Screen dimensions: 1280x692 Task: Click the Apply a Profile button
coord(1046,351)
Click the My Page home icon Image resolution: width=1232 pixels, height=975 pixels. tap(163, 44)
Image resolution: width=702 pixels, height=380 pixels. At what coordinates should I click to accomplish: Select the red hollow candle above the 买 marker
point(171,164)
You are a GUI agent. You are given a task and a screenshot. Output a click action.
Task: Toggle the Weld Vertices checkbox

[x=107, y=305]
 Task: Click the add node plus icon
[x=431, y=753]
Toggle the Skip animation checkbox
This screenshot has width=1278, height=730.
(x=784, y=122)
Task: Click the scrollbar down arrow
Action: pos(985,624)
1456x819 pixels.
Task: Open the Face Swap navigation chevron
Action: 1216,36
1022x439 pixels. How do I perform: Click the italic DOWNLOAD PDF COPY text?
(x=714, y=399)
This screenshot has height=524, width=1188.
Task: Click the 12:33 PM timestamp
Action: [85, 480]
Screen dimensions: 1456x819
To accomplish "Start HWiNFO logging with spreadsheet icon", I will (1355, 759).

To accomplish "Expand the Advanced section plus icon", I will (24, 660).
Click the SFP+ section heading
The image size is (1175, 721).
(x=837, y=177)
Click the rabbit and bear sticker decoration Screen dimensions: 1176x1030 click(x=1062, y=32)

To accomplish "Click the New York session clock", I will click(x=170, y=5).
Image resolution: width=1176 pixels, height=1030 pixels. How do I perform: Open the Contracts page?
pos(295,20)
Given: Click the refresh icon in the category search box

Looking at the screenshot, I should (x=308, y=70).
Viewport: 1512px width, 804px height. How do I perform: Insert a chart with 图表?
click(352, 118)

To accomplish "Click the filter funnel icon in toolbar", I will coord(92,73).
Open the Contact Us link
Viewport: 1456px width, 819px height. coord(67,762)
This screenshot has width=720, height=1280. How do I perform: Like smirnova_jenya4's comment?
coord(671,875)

The task: Copy the items from the line containing "Task: Click the add node plus icon" through the line containing "(x=837, y=177)", both included, exactly as they appear.

Complete output:
 Task: Click the add node plus icon
[x=431, y=753]
Toggle the Skip animation checkbox
This screenshot has width=1278, height=730.
(x=784, y=122)
Task: Click the scrollbar down arrow
Action: pos(985,624)
1456x819 pixels.
Task: Open the Face Swap navigation chevron
Action: 1216,36
1022x439 pixels. How do I perform: Click the italic DOWNLOAD PDF COPY text?
(x=714, y=399)
This screenshot has height=524, width=1188.
Task: Click the 12:33 PM timestamp
Action: [85, 480]
Screen dimensions: 1456x819
To accomplish "Start HWiNFO logging with spreadsheet icon", I will (1355, 759).

To accomplish "Expand the Advanced section plus icon", I will (24, 660).
Click the SFP+ section heading
The image size is (1175, 721).
(x=837, y=177)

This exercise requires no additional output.